I did not realize what a big impact the school had on my life until it closed. My sense of time was governed by the school year—when term began, when it ended, the holidays between. Now that we had been set free we had all this time on our hands. When we woke we no longer felt the brooms on our backsides or our mums shouting at us to Ged up! Ged up, you lazybones!
We still woke when the roosters did, but now we lay there, listening to the dogs open their jaws and growl in their sleep. We also listened out for the mosquito, which we feared more than the redskins or the rebels.
We learned to eavesdrop on our parents—though some things we could see for ourselves. We were used to the redskins’ helicopters buzzing in and out of the cloud around the mountain peaks. Now we saw them head out to sea in a straight line. The helicopter would reach a certain point, then turn around and come back as if it had forgotten something. Where they turned back was just a pinprick in the distance. We could not see the men thrown out. But that’s what we heard. The redskins flung the captured rebels out the open door of the helicopter, their arms and legs kicking in the air. And whenever us kids strayed into range our mums and dads would stop talking, and so we knew, didn’t we, that there was some fresh atrocity, the details we didn’t yet know about.
The weeks passed. Now we had an idea of what our time was for. It was to be spent wai
ting. We waited, and we waited for the redskin soldiers, or the rebels, whoever got here first. It was a long, long time before they came to our village. But I know exactly when they did because that’s what I had made up my mind to do—I had decided I would keep the time. It was three days before my fourteenth birthday when the redskins came into our village for the first time. Four weeks later the rebels arrived. But in the time leading up to those calamitous events, Pop Eye and his wife, Grace, came back into our lives.
GED UP, MATILDA,” MY MUM YELLED ONE morning. “You’ve got school today.” She must have enjoyed that moment. I could tell it cheered her up just to say it. As if we had slipped back into a comfortable old routine. I happened to know it was a Wednesday. My mum wouldn’t have known that. I kept a pencil under my mat. And a calendar of days on the corner post.
My mum swept her broom near my head. She shouted at a rooster that had flown in the door.

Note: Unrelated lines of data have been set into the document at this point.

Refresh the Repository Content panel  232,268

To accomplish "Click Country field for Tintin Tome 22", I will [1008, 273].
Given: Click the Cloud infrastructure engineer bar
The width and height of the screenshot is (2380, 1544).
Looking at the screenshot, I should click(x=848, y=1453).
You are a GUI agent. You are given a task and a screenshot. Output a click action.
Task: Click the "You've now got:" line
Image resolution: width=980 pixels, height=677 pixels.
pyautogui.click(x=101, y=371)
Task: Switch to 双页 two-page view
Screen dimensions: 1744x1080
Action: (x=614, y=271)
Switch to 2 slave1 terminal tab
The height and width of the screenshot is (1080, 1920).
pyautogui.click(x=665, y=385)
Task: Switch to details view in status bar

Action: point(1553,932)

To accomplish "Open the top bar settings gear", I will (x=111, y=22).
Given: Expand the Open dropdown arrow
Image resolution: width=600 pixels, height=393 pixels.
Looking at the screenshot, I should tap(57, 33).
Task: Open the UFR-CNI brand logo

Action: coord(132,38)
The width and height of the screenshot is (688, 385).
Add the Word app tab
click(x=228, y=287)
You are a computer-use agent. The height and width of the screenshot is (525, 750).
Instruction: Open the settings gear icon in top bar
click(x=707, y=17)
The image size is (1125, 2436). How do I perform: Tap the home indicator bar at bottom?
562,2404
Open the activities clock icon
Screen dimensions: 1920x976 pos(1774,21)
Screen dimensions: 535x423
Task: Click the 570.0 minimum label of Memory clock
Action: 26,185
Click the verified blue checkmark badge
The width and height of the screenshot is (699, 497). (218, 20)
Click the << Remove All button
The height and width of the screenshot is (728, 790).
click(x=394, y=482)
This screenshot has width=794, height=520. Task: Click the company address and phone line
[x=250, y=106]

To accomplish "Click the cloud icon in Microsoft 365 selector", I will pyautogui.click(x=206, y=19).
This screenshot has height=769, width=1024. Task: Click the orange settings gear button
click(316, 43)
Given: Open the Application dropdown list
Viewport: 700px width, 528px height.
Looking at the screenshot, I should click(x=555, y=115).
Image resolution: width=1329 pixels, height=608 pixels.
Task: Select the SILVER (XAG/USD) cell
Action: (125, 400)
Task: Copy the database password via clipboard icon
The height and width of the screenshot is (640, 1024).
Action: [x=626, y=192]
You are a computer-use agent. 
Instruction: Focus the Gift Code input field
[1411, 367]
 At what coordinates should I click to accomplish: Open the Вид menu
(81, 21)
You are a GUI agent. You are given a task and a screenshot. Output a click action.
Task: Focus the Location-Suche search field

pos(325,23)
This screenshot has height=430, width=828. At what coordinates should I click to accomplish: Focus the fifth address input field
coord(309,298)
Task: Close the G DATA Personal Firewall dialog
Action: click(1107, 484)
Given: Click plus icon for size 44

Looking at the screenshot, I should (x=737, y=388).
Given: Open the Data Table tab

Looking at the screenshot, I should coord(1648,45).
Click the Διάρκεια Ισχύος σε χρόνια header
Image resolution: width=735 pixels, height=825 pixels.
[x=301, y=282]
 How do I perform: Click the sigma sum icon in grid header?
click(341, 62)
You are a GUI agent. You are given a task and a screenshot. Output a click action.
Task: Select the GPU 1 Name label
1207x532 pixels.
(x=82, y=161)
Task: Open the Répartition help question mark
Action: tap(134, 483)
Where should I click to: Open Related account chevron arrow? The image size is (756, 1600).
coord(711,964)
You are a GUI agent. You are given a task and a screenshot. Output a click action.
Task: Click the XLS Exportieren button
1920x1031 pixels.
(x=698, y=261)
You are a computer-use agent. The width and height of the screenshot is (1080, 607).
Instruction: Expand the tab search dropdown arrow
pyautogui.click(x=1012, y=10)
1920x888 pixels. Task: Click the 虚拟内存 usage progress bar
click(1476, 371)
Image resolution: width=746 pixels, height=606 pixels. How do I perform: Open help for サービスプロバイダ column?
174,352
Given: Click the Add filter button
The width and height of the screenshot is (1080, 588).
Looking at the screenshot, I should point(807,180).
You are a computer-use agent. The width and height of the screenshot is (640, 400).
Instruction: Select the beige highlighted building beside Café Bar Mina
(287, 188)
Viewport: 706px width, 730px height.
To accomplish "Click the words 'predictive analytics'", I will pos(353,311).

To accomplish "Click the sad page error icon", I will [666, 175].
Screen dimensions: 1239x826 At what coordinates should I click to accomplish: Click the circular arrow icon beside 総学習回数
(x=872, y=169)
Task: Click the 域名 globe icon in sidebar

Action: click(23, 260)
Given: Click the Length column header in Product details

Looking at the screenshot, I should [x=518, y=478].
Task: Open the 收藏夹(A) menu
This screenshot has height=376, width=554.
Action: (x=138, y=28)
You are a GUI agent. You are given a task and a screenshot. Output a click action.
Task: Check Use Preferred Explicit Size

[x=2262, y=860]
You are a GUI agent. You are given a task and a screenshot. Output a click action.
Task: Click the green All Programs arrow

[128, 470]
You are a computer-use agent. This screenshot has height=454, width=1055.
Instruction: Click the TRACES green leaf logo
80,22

“But we have no teachers,” I said.
And with a glimmer of a smile, my mum said, “You do now. Pop Eye is going to teach you kids.”
BOUGAINVILLE IS ONE of the most fertile places on earth. Drop a seed in the soil and three months later it is a plant with shiny green leaves. Another three months and you are picking its fruit. But for a machete, we would have no land of our own. Left alone the bush would march down the steep hillsides and bury our villages in flower and vine.
This is why it was easy to forget there had ever been a school. Creepers had smothered two trees in purple and red flowers, as if to soften the blow, and by that way crept onto the school roof; they had climbed in the windows and found a way across the ceiling. Another six months and our school would have disappeared from view.
We were all ages, from seven to fifteen. I counted twenty kids, about half the original school roll. I knew of two older boys who had gone off into the mountains to join the rebels. Three other families had left on that last boat to Rabaul. I don’t know about the rest. Maybe they hadn’t heard about the school opening. Over the coming weeks a few boys would return.